• What this task involves:
Repeat word for word the lines of the pointing data, starting with the line that contains "Task: Sort by Country column header" and continuing through the end of the pointing data. Leave the pictures out of your answer.

Pointing data for screenshots
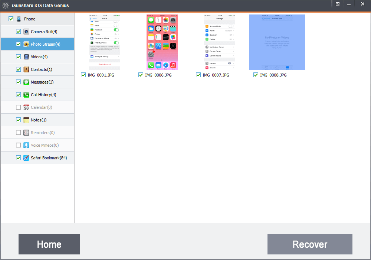Click the Safari Bookmark compass icon

pos(26,158)
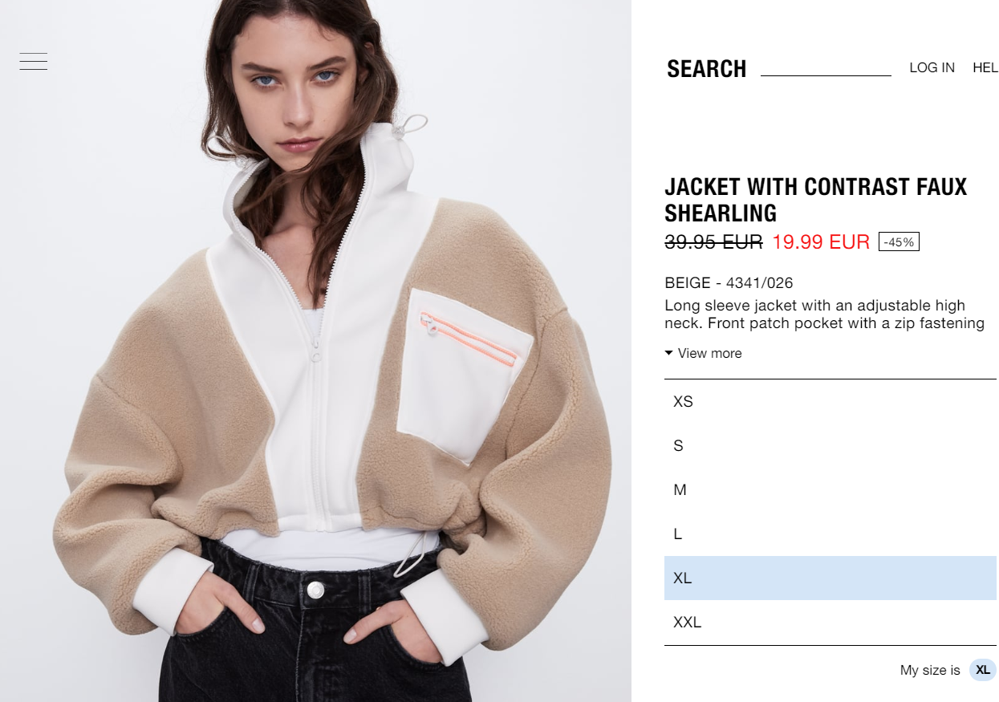The width and height of the screenshot is (999, 702).
Task: Select size S
Action: [x=830, y=446]
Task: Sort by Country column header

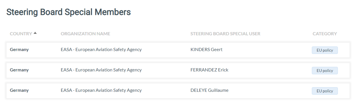Action: (x=21, y=34)
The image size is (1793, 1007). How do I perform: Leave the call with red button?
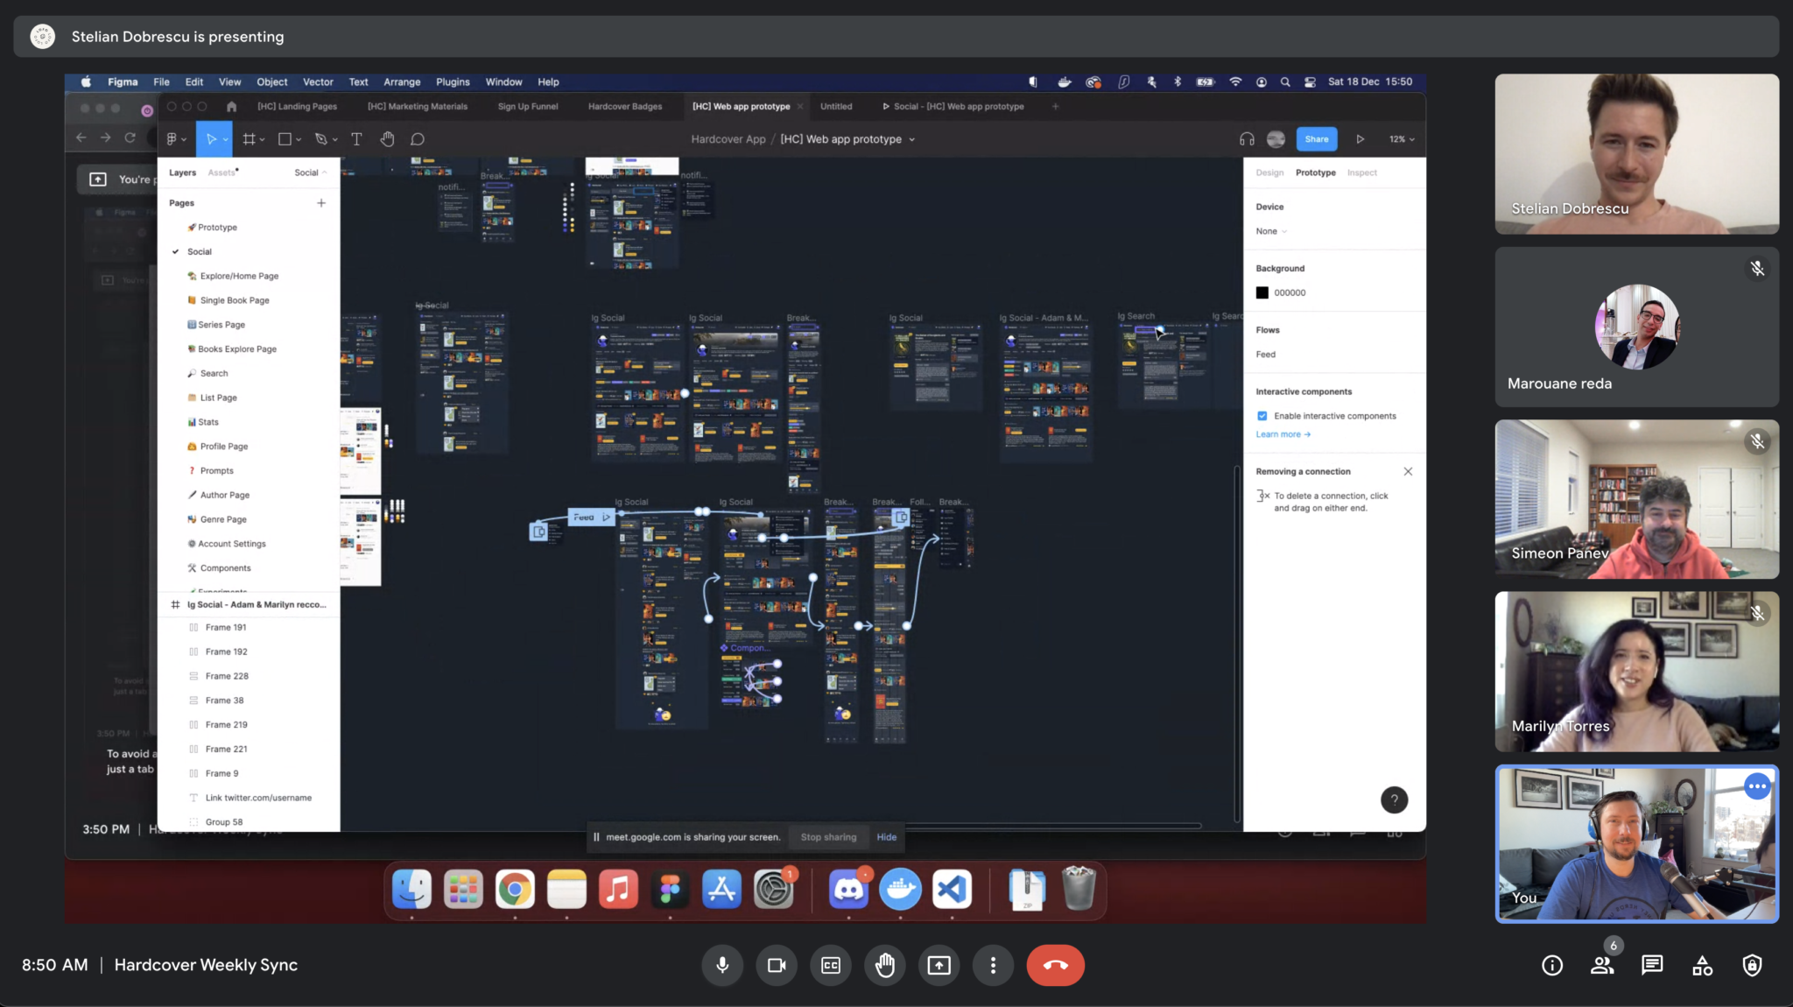pos(1055,965)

• Answer to the problem:
Task: Sort by Country column header

Action: (x=21, y=34)
The image size is (1793, 1007). How do I perform: Leave the call with red button?
pos(1055,965)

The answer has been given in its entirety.